The Chief Executive of the FOS has recently expressed worry over the protection of customer data. Cashfloat explores the increasing concerns about online data protection.
- What the Data Protection Act is
- What the FOS said about data protection
- Why there’s concern about online data protection
- Addressing the issue of online data protection
- How this affects UK payday loans
What is the Data Protection Act?
Data refers to any personal details held about an identifiable living individual. It includes information such as your name, address, email, phone numbers and credit card/bank account details.
All organisations are bound by the Data Protection Act of 1998. Whenever companies collect, process, record, store or dispose of data, they must do so under the terms of the Act. Companies must above all keep data secure to prevent unauthorised or unlawful access or processing.
What Ms Wayman said about Data Protection
The CEO of FOS said in January 2018 that easier access to financial services was an extremely welcome development. She explained that access to a wider range of products at the click of a button was a great improvement. However, she felt that there was rising tension between the convenience offered and the need to keep data secure. Finally, she predicted that this would be ‘an area to watch’ in the future.
Increasing Cases of Fraud
One of the reasons for the concern is that, according to ONS crime figures for 2017, fraud is the most common criminal offence. ONS revealed that in the year up to November 2017, online fraud alone increased by 226%. There were 2 million cases of computer misuse up to September 2016. In total there were 3.6 million recorded fraud attempts.
The Responsibilities of Financial Institutions
Although Financial Fraud Action UK states that banks stop £6 of every £10 of attempted fraud, are they doing enough?
There’s a feeling in the sector that more could be done. Two-factor identification has been available for years. Yet, there has been criticism that many financial institutions still haven’t made it standard banking practice. This dual-security system combines the use of a password as well as a one-off code generated by a device in the consumer’s physical possession.
Another worry is the number of data breaches that occurred throughout 2017. These occured in many different organisations holding personal data, from credit reference agencies to email accounts. If the data breach weren’t bad enough, there has been criticism about how firms dealt with the security issue. Many seemed to have no measures in place to identify and rectify the breach. Also, there were delays – sometimes of months – in notifying those who were affected.
Open Banking Schemes
The EU regulation ‘Payment Services Directive II‘ and the UK version ‘Open Banking’ aim to offer consumers a similar service.
In brief, with the permission of account holders, these regulations would allow authorised firms to access a consumer’s banking and spending history. This would enable them to see if th consumer would benefit from cheaper financial services from a rival institution. As a result, consumers would have access to more competitive deals and aid online shopping. Instead of typing in their payment details, customers would see their bank balance on the screen. They could even apply for an instant loan to fund their purchases.
Despite its obvious advantages, there are security fears about open banking. Consumer groups have expressed their concern about the potential misuse or loss of personal data.
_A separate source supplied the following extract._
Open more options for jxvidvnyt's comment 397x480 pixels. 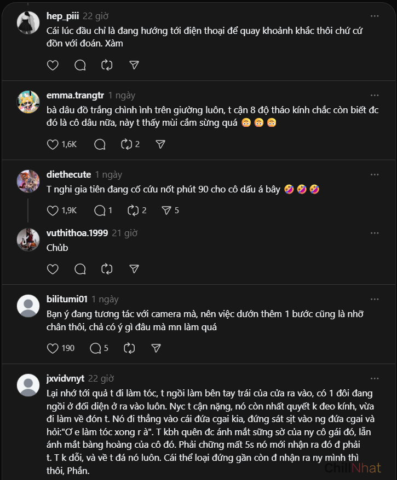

Also, there’s worry that third parties with access to data (such as retailers and fintech start-ups) won’t have the same stringent security safeguards as banks. This could potentially put people’s data at risk.
Addressing the Issue of Online Data Protection
One of the strongest deterrents is for firms to receive a fine for non-compliance. The new ‘General Data Protection Regulation’ has set strict regulations for organisations which store, process and share personal data. Fines can be as high as 4% of their annual global turnover.
The FCA is also concerned to play a role in ensuring compliance. To ensure that only viable third parties access data through Open Banking, firms will have to be approved by the FCA since they’ll be offering financial services. Although complaints can then be directed to the FOS, the supervisory body for ensuring the security of personal data will remain with the ICO (Information Commissioner’s Office).
Because of fears about accountability and liability following a data breach, it’s thought that the main banks will only deal with third parties which have stringent security measures in place. There are plans to draw up their own security criteria before they share customers’ data.
How Does This Affect Payday Loans
Unlike retailers or fintech start-ups, payday lenders already have safeguards in place to protect borrowers’ sensitive personal information. This new system of Open Banking will still have a major impact on how short term lenders operate in the UK.
First of all, being allowed direct access to a customer’s bank account will make their obligation to check creditworthiness much easier. Affordability checks will be much faster and much more accurate. Instead of relying on a borrower to tell them of their income and outgoings, they’ll be able to see for themselves.
Another change in the industry is how loans will be managed. If borrowers take out a loan to fund a major purchase, this could be paid directly to the retailer by the lender.
Online data protection concerns – Conclusion
Online data protection is something that concerns all of us. Financial institutions must put safety measures in place so that no breach occurs. Equally importantly, the last year has shown us how crucial it is for them to have contingency plans in case there is a hack. This can help to limit damages to their customers.
Companies are always improving online security measures. However, the problem remains that hackers are also becoming more and more sophisticated in their methods. The key to success for all financial institutions – including payday lenders – is staying one step ahead.